* [Text extract]
------------------------------------------------------------------------
Self supporting rabbit colony

Discussion in 'Rabbits' started by Ben_slow, Oct 3, 2006.

  1. Ben_slow

    Ben_slow Member

    Sep 28, 2006
    Hi all,

    I’m brand spanking new to this forum and also to the world of raising rabbits for meat. I’ve read lots though and whilst a newbie here I’m not a newbie to self sufficiency. My wife, daughter and I live on a 30 acre permaculture farm in Nicaragua. We have Turkeys and Chickens, vegey gardens, fruit orchards and other home steady things. Our latest plan is to add rabbit to our diet. I have a basic design in mind and wondered if you folk could add any knowledge/idea’s to it before we implement.

    We want largely self reliant housing for our rabbits (just 2 does and a buck for kick off). Where we live is very hot and/or very wet. Materials are generally expensive and a long way from our farm. So the simpler the better.

    The design;

    I’m thinking of a 15’ x 15’ enclosure (more or less) made of 1” chicken wire, roofed with zinc on one side or in one corner for shelter and nesting and over shaded with trees but open sided all the way around to allow for wind and cooling. Probably a segregated caged buck, confined to quarters or to a seperate 'run' other than for mating.
------------------------------------------------------------------------
* [Raw data]
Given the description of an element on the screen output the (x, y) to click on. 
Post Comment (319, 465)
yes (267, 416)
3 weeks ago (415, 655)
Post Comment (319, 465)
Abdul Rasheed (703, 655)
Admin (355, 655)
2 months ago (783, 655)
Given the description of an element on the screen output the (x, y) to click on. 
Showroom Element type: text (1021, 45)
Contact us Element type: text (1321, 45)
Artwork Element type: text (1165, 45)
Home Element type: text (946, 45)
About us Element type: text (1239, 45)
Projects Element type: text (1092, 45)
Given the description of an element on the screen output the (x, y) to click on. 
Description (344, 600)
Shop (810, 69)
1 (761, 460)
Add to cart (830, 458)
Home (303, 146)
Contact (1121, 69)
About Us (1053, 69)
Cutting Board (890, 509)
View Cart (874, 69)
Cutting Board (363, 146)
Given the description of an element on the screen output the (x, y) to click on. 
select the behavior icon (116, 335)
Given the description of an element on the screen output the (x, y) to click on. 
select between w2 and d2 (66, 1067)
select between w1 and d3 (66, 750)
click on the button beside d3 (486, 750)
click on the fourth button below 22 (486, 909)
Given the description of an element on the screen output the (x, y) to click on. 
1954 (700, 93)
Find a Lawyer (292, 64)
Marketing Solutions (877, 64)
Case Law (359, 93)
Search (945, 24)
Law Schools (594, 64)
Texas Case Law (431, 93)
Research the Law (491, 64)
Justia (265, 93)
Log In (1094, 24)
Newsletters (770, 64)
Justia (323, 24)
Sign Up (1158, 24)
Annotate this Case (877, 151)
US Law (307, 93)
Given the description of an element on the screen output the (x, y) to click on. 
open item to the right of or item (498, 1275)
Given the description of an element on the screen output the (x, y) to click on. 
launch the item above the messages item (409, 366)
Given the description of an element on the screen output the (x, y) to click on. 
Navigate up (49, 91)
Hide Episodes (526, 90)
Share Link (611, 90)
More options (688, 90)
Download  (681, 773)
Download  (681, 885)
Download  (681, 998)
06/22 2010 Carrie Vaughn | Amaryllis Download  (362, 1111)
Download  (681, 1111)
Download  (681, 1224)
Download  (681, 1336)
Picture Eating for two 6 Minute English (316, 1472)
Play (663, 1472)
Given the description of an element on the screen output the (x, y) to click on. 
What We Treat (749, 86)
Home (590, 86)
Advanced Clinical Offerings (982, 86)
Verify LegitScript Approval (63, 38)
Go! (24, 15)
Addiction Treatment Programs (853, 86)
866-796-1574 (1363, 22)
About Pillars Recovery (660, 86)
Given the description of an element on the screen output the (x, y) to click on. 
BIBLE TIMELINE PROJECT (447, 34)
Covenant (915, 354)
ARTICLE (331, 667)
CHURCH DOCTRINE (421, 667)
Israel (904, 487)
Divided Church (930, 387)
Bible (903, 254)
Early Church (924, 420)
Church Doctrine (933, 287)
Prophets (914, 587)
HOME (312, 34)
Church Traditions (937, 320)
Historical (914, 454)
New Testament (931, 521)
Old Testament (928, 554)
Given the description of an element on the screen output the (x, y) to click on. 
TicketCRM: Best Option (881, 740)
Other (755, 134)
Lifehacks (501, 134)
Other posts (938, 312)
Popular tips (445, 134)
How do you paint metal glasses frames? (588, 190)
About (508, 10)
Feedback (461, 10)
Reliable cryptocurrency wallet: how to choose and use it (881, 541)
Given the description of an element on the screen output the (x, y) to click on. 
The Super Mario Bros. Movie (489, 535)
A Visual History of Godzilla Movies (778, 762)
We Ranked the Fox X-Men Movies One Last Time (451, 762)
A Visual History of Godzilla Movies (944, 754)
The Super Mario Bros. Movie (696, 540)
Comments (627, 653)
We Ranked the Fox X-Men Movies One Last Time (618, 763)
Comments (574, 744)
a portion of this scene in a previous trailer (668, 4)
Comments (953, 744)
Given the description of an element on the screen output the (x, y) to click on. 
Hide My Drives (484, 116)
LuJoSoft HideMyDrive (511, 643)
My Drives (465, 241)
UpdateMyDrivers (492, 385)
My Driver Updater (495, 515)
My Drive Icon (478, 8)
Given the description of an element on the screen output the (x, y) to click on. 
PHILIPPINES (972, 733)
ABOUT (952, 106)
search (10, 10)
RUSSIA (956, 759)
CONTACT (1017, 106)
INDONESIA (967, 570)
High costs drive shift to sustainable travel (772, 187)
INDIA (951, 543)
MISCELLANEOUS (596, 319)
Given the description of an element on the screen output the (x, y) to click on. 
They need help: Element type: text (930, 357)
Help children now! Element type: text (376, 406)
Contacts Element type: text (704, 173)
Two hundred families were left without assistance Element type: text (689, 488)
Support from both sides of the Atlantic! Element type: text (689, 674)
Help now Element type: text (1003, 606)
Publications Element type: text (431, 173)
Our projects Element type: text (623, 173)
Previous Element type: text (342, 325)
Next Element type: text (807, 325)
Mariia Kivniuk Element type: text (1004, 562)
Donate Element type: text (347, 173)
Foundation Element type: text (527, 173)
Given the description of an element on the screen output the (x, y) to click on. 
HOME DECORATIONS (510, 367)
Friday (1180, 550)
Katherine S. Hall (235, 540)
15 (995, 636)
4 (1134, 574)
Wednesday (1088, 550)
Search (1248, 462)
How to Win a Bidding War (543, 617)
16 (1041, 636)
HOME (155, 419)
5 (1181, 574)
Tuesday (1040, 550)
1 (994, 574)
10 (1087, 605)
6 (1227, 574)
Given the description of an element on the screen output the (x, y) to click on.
------------------------------------------------------------------------
* [Your objective]
In the rabbit colony forum post, what material does the writer plan to make the enclosure from?

* [Answer below]
1” chicken wire